Well, it is because your picture of a judgmental god sitting in his own spirit realm just waiting for the day when he can bring up every mistake you’ve ever made is not a picture of the Christian God.
It’s a picture of the Platonic god (or gods).
The wrong view: Plato
The ancient Greeks had a well developed mythology, most famously we get our accounts from Homer’s Iliad and Odyssey. Hades for Homer was not a good place. The spirits there were essentially devoid of all happiness, and left to wander eternity restless. It wasn’t exactly hell, but it certainly wasn’t heaven.
Plato hated this.
“Like a Greek Marcion”, to quote N.T. Wright, Plato proposes taking to Homer’s writings to “cut out” the parts with Hades, and instead he wrote his own version of the afterlife.
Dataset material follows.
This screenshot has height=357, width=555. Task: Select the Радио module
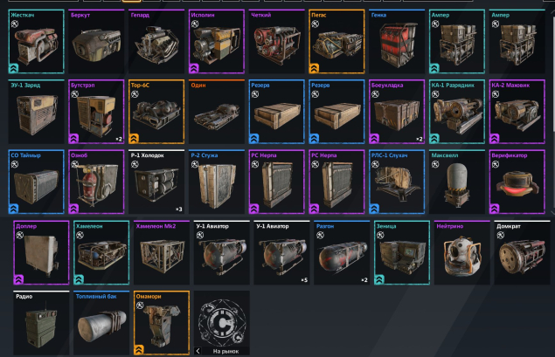pos(41,323)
In this version, death is not in any way doom and gloom, but rather the glorious moment the soul is set free from the bodily prison, and so finally you could become more like the gods.
The interesting part is what happens next, upon arrival in Plato’s new Hades. Judgment is passed according to a person’s deeds in life. Three gods are summoned from three corners of the world, and the person is weighed in the balances. The virtuous go to the ‘Islands of the Blessed‘, while the wicked are sent to ‘Tartarus‘ for punishment.
Not here that judgment is not a bad thing, but rather this was a way for Plato to encourage good behavior, and discourage bad, by promising a final judgment.
We can take something with us to Christianity here, since we know our good deeds will be a reward for us in heaven, while our bad deeds will condemn us.
The issue is Christianity posits the truth, that all our bad deeds greatly outweigh the good.
But the good part is that our God, the true God, does not take pleasure in his vocation of dispensing judgment to his creatures, but more on this further down.
The right view: Sin as vocational
In order to really understand sin, we ought to go back to the beginning.
What do we find our original task is, and how did we fail it? This will give us the essence of sin.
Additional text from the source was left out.